Diecinueve
Clara dejó caer su plato junto al mío, y el mantel blanco se manchó con gotas de salsa de tomate.
—Pareces cansada —dijo con frialdad sin dejar de observarme—. ¿Has trasnochado?
El corto vestido azul le quedaba demasiado ceñido y la seda se le abría por las costuras.
—Para nada.
Me erguí. En el peor de los casos, me había visto la espalda cuando atravesé la puerta del hueco de la escalera. Era imposible que tuviera la certeza de que se trataba de mí.

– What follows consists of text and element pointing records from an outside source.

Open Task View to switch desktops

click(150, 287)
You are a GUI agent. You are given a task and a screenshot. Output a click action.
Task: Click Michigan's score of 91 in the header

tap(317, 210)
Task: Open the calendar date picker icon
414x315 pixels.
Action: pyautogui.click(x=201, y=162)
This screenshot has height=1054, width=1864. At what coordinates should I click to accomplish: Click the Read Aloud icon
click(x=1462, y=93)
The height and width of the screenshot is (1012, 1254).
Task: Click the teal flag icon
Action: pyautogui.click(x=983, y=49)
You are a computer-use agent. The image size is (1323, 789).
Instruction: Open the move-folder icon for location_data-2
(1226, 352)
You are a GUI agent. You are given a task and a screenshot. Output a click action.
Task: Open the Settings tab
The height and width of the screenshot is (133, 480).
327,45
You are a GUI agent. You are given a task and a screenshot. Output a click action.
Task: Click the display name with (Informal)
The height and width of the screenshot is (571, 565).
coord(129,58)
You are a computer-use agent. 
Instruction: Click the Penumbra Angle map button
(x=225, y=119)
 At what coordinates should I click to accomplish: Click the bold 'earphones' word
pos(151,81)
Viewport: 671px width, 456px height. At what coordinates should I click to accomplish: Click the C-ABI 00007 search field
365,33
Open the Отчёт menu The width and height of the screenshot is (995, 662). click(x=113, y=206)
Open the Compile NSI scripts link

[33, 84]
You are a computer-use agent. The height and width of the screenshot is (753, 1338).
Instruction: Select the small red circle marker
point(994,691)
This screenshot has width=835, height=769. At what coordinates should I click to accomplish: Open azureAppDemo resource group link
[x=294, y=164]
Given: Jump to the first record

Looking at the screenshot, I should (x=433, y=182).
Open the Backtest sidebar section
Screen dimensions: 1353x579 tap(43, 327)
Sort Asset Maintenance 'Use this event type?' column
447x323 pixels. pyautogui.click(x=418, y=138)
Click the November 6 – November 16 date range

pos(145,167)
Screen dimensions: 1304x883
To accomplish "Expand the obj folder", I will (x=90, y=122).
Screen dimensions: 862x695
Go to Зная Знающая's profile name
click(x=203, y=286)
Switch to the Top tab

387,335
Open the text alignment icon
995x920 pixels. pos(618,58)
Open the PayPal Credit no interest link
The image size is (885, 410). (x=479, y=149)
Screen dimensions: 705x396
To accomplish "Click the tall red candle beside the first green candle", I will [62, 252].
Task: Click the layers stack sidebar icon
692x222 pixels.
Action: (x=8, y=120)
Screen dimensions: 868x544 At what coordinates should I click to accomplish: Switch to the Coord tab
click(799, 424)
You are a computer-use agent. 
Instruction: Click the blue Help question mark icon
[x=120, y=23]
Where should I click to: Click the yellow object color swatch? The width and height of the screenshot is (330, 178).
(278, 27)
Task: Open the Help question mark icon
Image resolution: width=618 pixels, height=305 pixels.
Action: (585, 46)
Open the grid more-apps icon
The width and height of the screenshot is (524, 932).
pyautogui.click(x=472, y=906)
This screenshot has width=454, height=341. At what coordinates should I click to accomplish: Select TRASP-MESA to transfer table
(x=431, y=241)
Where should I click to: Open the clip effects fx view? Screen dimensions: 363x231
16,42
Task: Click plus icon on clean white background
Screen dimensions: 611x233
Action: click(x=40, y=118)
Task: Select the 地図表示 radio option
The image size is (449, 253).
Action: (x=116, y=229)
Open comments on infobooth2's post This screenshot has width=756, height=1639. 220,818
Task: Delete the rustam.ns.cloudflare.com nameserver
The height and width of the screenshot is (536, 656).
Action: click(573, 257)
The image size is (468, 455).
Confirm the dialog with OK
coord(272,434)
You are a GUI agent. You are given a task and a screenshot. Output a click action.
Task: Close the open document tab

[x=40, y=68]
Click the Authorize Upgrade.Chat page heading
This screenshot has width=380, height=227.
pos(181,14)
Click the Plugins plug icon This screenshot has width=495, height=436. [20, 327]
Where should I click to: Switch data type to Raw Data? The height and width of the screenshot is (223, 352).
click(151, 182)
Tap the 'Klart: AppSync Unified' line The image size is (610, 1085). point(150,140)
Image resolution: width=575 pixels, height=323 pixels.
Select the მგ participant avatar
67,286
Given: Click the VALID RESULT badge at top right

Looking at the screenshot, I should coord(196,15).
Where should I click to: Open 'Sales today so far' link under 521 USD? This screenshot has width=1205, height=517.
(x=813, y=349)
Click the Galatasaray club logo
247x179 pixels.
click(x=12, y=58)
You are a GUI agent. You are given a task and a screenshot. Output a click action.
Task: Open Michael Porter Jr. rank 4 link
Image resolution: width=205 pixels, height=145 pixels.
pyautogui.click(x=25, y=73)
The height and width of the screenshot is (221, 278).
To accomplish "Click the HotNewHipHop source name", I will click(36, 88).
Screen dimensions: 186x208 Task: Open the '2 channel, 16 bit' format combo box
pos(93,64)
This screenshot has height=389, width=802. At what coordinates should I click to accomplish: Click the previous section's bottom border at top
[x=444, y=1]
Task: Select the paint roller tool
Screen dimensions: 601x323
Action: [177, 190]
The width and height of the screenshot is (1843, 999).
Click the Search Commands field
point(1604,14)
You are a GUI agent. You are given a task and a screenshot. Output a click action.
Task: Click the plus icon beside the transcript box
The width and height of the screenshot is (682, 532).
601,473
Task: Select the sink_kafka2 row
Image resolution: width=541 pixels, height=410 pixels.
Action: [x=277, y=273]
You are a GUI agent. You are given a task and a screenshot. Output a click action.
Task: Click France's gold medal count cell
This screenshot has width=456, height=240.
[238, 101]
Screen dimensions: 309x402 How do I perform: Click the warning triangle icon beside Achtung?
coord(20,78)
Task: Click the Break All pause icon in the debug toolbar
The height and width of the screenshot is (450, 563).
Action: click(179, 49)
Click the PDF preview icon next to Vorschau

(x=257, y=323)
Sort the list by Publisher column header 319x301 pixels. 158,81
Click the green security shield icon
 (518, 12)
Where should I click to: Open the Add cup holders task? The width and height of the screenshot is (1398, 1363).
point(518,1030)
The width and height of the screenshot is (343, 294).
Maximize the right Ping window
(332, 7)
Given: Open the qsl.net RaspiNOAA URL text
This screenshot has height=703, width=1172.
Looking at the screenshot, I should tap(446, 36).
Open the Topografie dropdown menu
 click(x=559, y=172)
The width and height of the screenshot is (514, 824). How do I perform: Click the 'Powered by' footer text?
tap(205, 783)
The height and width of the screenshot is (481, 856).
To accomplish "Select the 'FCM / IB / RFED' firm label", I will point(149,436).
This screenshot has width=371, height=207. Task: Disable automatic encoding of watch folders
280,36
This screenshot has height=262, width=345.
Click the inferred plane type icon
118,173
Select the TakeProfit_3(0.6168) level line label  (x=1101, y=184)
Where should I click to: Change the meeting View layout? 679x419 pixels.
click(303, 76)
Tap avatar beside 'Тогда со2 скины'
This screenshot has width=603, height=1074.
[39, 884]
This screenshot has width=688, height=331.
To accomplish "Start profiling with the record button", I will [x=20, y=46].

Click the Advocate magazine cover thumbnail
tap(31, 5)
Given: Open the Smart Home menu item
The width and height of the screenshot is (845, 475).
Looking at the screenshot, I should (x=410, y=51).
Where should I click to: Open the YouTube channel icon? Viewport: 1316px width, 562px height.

Charles y el rey acababan de cortar la cinta roja y azul del nuevo centro comercial, un gigantesco restaurante al aire libre erigido alrededor de los amplios estanques del Palace. Los asistentes al acto comían en las mesas montadas en el patio de piedra, o se paseaban por las diversas casetas. De unas altísimas columnas pendían un conjunto de árboles y arbustos de imaginativas formas y flores de color morado; más arriba había estatuas de leones alados y caballos corcoveantes. Los tenderetes de tela, llamados «cabañas», se habían convertido en escaparates donde se vendían olivas marroquíes, salchichas polacas y crepes recién hechas, rellenas de fresas y nata montada.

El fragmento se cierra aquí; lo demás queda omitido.